I will illustrate my problem with a very simple example. Let's say I have the equation of some curve, say $y^2-x^3 = c$ (sometimes known as Bachet's equation).
I would like to do the following: pretend $(x,y)$ is a solution (with $y \neq 0$ to avoid some problems), then I would like to compute the coordinates of the intersection (different from $(x,y)$) of Bachet's curve with its tangent at $(x,y)$. (There is only one)
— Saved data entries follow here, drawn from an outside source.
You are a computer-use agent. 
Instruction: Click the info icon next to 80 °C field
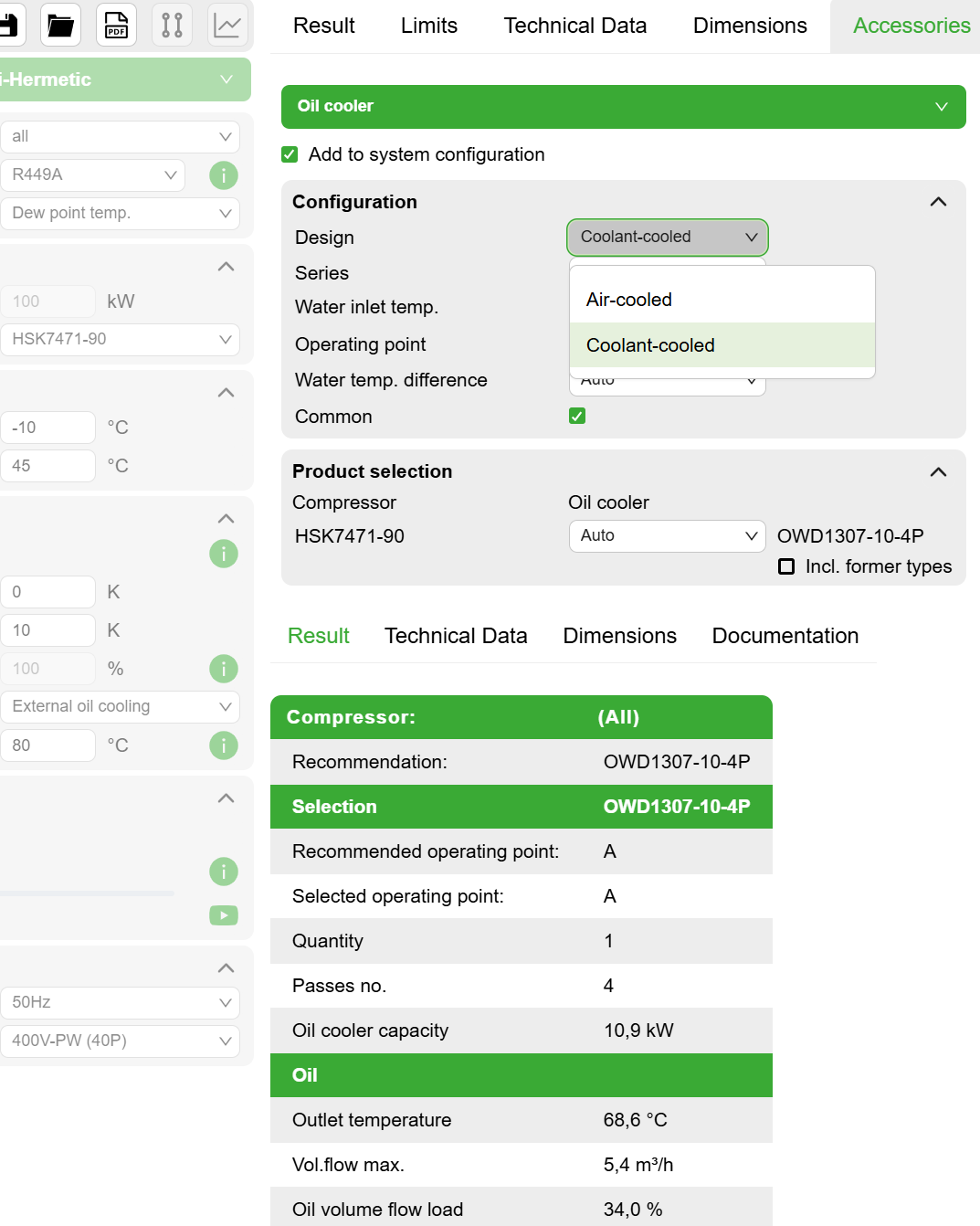[224, 745]

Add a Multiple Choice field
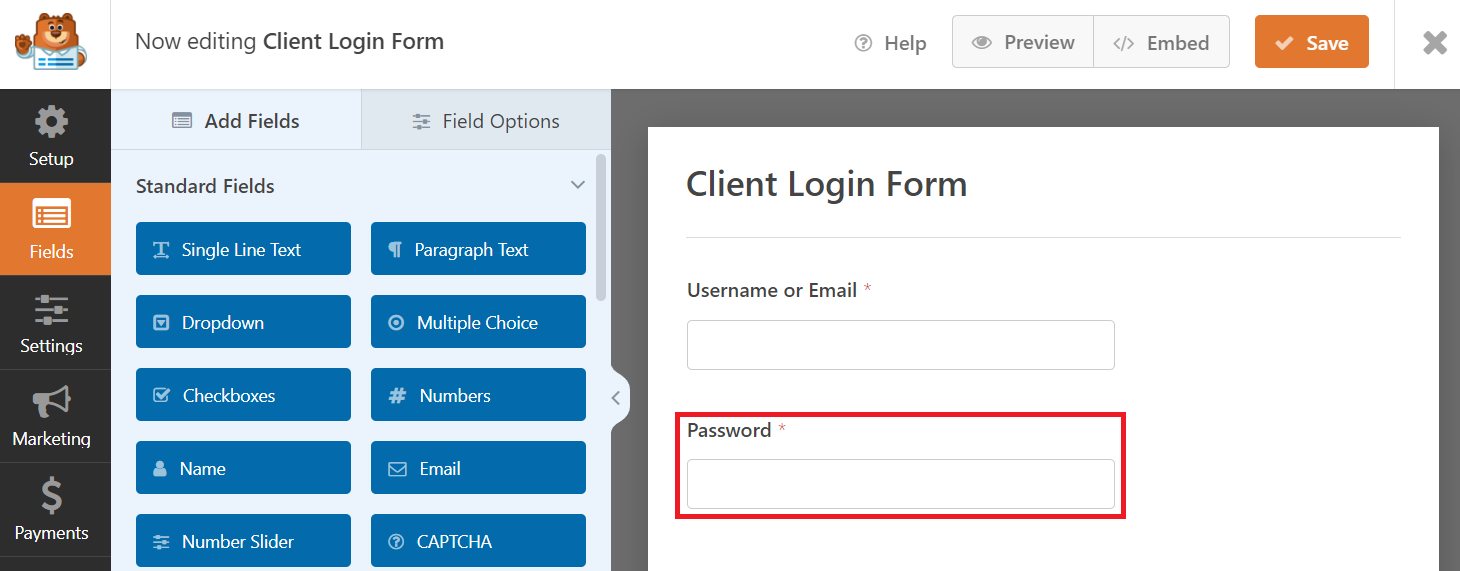coord(478,322)
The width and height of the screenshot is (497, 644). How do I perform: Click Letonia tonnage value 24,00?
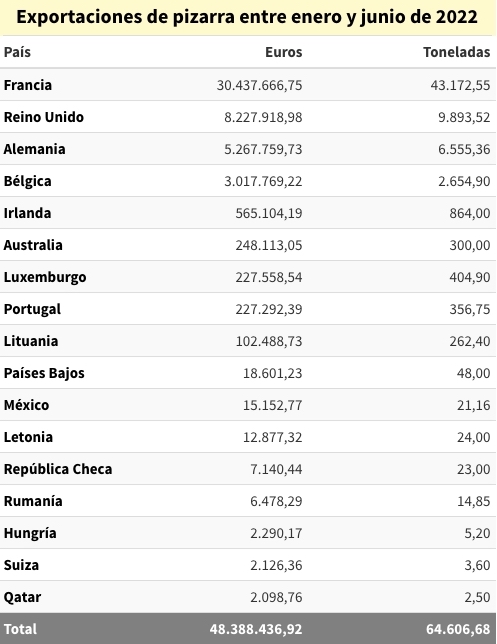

Doing this involves solving a system of non-linear equations. If the coordinates I am looking for are $(X,Y)$, then we have
$Y^2-X^3 = c$ (the point lies on Bachet's curve), and we also have
$2y(Y-y)-3x^2(X-x) =0$ (the point lies on the tangent), with the assumption that
$y^2-x^3=c$ ($(x,y)$ is a solution)
The problem : apparently, Mathematica succeeds in solving this system of equations for $(X,Y)$ using Solve. However, FullSimplify does not seem to work as intended. I already know the formula and the output is supposed to be $(X,Y) = (\frac{x^4-8cx}{4y^2},\frac{-x^6-20cx^3+8c^2}{8y^3})$, but I am not getting this no matter how I use assumptions. My attempt it the following:
$\text{FullSimplify}\left[\text{Solve}\left[\left\{2 y (Y-y)-3 x^2 (X-x)=0,-c-X^3+Y^2=0\right\},\{X,Y\}\right],\left\{y^2-x^3=c,x\in \mathbb{Q},y\in \mathbb{Q},c\in \mathbb{Q},X\in \mathbb{Q},Y\in \mathbb{Q},y\neq 0\right\}\right]$
Plain text:
Clear[x,y,X,Y,c]
FullSimplify[Solve[{2*y*(Y-y)-3*x^2*(X-x)==0,Y^2-X^3-c==0},{X,Y}],
{y^2-x^3==c,{x, y, c, X, Y} ∈ Rationals,y!=0}]
It yields the correct formula but fails to simplify to the expected simple formula. The fact that it can solve a non-linear system of equation but fails to simplify makes me think there is some hope left, but perhaps this is just too advanced for Mathematica and I will have to do it myself (I know that the formulas are known and catalogued in the literature, but I wanted to experiment with other things)
Is there a way to simplify further or did I just reach Mathematica's limits?
If it helps, Mathematica returns the following instead:
$\left\{X\to \frac{-9 c^2 x^2+3 x y^2 \sqrt[3]{\left(y^2-c\right) \left(3 c+y^2\right)^3}-3 c x \left(\sqrt[3]{\left(y^2-c\right) \left(3 c+y^2\right)^3}+2 x y^2\right)-\left(\left(y^2-c\right) \left(3 c+y^2\right)^3\right)^{2/3}-x^2 y^4}{4 y^2 \sqrt[3]{\left(y^2-c\right) \left(3 c+y^2\right)^3}},Y\to \frac{9 c^2-3 x^2 \sqrt[3]{\left(y^2-c\right) \left(3 c+y^2\right)^3}-\frac{3 x \left(\left(y^2-c\right) \left(3 c+y^2\right)^3\right)^{2/3}}{3 c+y^2}-6 c y^2+5 y^4}{8 y^3}\right\}$
(with two other expressions for $(X,Y)$ which should correspond to $(x,y)$ and are not interesting. Mathematica also fails to simplify those and gives enormous formulas for what is supposed to be simply $(x,y)$, since a tangent is the geometric equivalent of a multiple root (here, double root))